-- START OF Data extract --

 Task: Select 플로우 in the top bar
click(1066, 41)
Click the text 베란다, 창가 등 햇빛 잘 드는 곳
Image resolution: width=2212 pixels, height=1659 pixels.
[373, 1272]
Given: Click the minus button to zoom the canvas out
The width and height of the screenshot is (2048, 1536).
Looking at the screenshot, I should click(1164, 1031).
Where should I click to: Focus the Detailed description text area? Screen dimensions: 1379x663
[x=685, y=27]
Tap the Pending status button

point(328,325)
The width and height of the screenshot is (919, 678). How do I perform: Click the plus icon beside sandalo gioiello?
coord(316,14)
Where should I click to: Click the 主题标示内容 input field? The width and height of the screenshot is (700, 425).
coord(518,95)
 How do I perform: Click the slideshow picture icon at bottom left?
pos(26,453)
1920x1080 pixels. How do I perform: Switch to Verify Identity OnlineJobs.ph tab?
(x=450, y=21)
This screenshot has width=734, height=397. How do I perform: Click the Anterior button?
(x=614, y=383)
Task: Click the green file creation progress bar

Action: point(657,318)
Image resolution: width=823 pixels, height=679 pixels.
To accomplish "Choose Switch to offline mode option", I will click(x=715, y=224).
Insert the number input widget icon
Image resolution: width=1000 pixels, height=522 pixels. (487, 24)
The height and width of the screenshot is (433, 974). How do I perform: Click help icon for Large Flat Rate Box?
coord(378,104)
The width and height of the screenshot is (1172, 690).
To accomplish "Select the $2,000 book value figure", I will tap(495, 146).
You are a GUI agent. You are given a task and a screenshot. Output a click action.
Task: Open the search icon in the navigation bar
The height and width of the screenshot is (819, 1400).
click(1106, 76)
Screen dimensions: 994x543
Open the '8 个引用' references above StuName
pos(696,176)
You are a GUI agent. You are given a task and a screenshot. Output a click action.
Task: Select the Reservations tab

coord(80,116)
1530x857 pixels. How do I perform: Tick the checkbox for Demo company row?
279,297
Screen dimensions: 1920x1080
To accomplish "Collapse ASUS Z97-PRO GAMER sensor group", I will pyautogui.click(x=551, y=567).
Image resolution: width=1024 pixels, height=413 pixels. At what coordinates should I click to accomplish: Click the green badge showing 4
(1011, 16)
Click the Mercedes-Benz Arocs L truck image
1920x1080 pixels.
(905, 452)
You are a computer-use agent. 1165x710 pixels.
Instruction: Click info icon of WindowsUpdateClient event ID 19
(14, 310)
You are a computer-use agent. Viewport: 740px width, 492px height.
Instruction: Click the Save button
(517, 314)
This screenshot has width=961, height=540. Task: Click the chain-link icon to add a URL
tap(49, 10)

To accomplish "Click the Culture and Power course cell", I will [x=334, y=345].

-- END OF Data extract --

To be done. Reproduce all of the rows above, changing every occurrence of "How do I perform" to "How can I complete" and leaving everything else unchanged.

Exercise response.
 Task: Select 플로우 in the top bar
click(1066, 41)
Click the text 베란다, 창가 등 햇빛 잘 드는 곳
Image resolution: width=2212 pixels, height=1659 pixels.
[373, 1272]
Given: Click the minus button to zoom the canvas out
The width and height of the screenshot is (2048, 1536).
Looking at the screenshot, I should click(1164, 1031).
Where should I click to: Focus the Detailed description text area? Screen dimensions: 1379x663
[x=685, y=27]
Tap the Pending status button

point(328,325)
The width and height of the screenshot is (919, 678). How can I complete: Click the plus icon beside sandalo gioiello?
coord(316,14)
Where should I click to: Click the 主题标示内容 input field? The width and height of the screenshot is (700, 425).
coord(518,95)
 How can I complete: Click the slideshow picture icon at bottom left?
pos(26,453)
1920x1080 pixels. How can I complete: Switch to Verify Identity OnlineJobs.ph tab?
(x=450, y=21)
This screenshot has width=734, height=397. How can I complete: Click the Anterior button?
(x=614, y=383)
Task: Click the green file creation progress bar

Action: point(657,318)
Image resolution: width=823 pixels, height=679 pixels.
To accomplish "Choose Switch to offline mode option", I will click(x=715, y=224).
Insert the number input widget icon
Image resolution: width=1000 pixels, height=522 pixels. (487, 24)
The height and width of the screenshot is (433, 974). How can I complete: Click help icon for Large Flat Rate Box?
coord(378,104)
The width and height of the screenshot is (1172, 690).
To accomplish "Select the $2,000 book value figure", I will tap(495, 146).
You are a GUI agent. You are given a task and a screenshot. Output a click action.
Task: Open the search icon in the navigation bar
The height and width of the screenshot is (819, 1400).
click(1106, 76)
Screen dimensions: 994x543
Open the '8 个引用' references above StuName
pos(696,176)
You are a GUI agent. You are given a task and a screenshot. Output a click action.
Task: Select the Reservations tab

coord(80,116)
1530x857 pixels. How can I complete: Tick the checkbox for Demo company row?
279,297
Screen dimensions: 1920x1080
To accomplish "Collapse ASUS Z97-PRO GAMER sensor group", I will pyautogui.click(x=551, y=567).
Image resolution: width=1024 pixels, height=413 pixels. At what coordinates should I click to accomplish: Click the green badge showing 4
(1011, 16)
Click the Mercedes-Benz Arocs L truck image
1920x1080 pixels.
(905, 452)
You are a computer-use agent. 1165x710 pixels.
Instruction: Click info icon of WindowsUpdateClient event ID 19
(14, 310)
You are a computer-use agent. Viewport: 740px width, 492px height.
Instruction: Click the Save button
(517, 314)
This screenshot has width=961, height=540. Task: Click the chain-link icon to add a URL
tap(49, 10)

To accomplish "Click the Culture and Power course cell", I will [x=334, y=345].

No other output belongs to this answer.